Our data also showed that the combination of PE and MMC or cDDP was more efficacious than either drug alone in inhibiting the proliferation of Colo205 CRC cells. These results agreed with the finding that a PE has synergistic effect with doxorubin and cDDP against human hepatocellular carcinoma and lung cancer cells (Pinmai et al., 2008), as well as the finding that PE acts synergistically with cDDP to reduce cell proliferation of human ovarian cancer cells (De et al., 2013). These results suggest that PE can enhance the anticancer potential of MMC and cDDP in a broad range of cancer types. However, the mechanisms involved in the interaction between chemotherapeutic drugs and PE still remain unclear. We have found that PE could elevate the GIN rate in human CRC cell lines Colo320 (Guo et al., 2013) and Colo205 (unpublished data). Although GIN is a hallmarker of cancer cells and is crucial to cancer evolution (Heng et al., 2013), elevating GIN level in cancer cells is a way to kill them (Janssen et al., 2009; Guo et al., 2013) and will further sensitize tumor cells to chemotherapy (Zaki et al., 2014). Therefore, we expect that, by inducing GIN in Colo205 cells, PE makes them more sensitive to MMC and cDDP. This activity is interesting and warrants further investigation.
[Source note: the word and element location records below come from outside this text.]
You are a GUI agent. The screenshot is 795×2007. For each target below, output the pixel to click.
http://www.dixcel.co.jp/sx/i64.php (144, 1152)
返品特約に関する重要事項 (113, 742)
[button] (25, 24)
Like many other herbal medicines, the multi-component and multi-target nature of PE hinders its in-depth investigation and translation. Therefore, it is important to identify the individual chemical compounds responsible for the ability of PE to protect against chemotherapeutic-induced GIN. However, the chemical nature of the compounds responsible for the protective effects of PE is difficult to identify, since a wide range of mechanisms could be operating in this complex mixture. Some of the components in PE may play critical roles in the chemoprotective effect of PE. For example, vitamin C and quercetin have been reported to reduce the frequency of MN induced by MMC or cDDP in bone marrow cells of mice (Giri et al., 1998; Attia, 2010; Mazumdar et al., 2011), ellagic acid (Aiyer et al., 2008) and quercetin (Min and Ebeler, 2009) have been shown to activate the DNA repair system, and geraniin has the potential to reproduce the effect of PE in protection against GIN in NCM460 cells (unpublished data). Despite these findings, we expect that the remarkable chemopreventive potential of PE is more likely to result from the combination of a wide range of bioactive compounds, with various intracellular targets and various additive or synergistic activity.

5. Conclusions

In conclusion, our current investigation provides evidence that under the condition of simultaneous treatment, PE potentiates the efficacy of MMC or cDDP against CRC cells, while having an important role in protecting the genome from instability and inhibiting the clonal expansion of unstable genome induced by MMC and cDDP in normal colon cells. These results suggest that PE holds great promise for circumventing the huge challenges associated with the chemotherapy of tumors. Further studies, mainly in vivo, are needed to clarify the biological importance of the observed effects. The challenges for the future are: (1) to define the precise molecular mechanisms through which PE prevents GIN and clonal expansion induced by chemotherapeutic drugs, and (2) to identify the active compounds that are responsible for these effects of PE. We expect that overcoming these challenges will lead to new discoveries in the biological and biomedical sciences.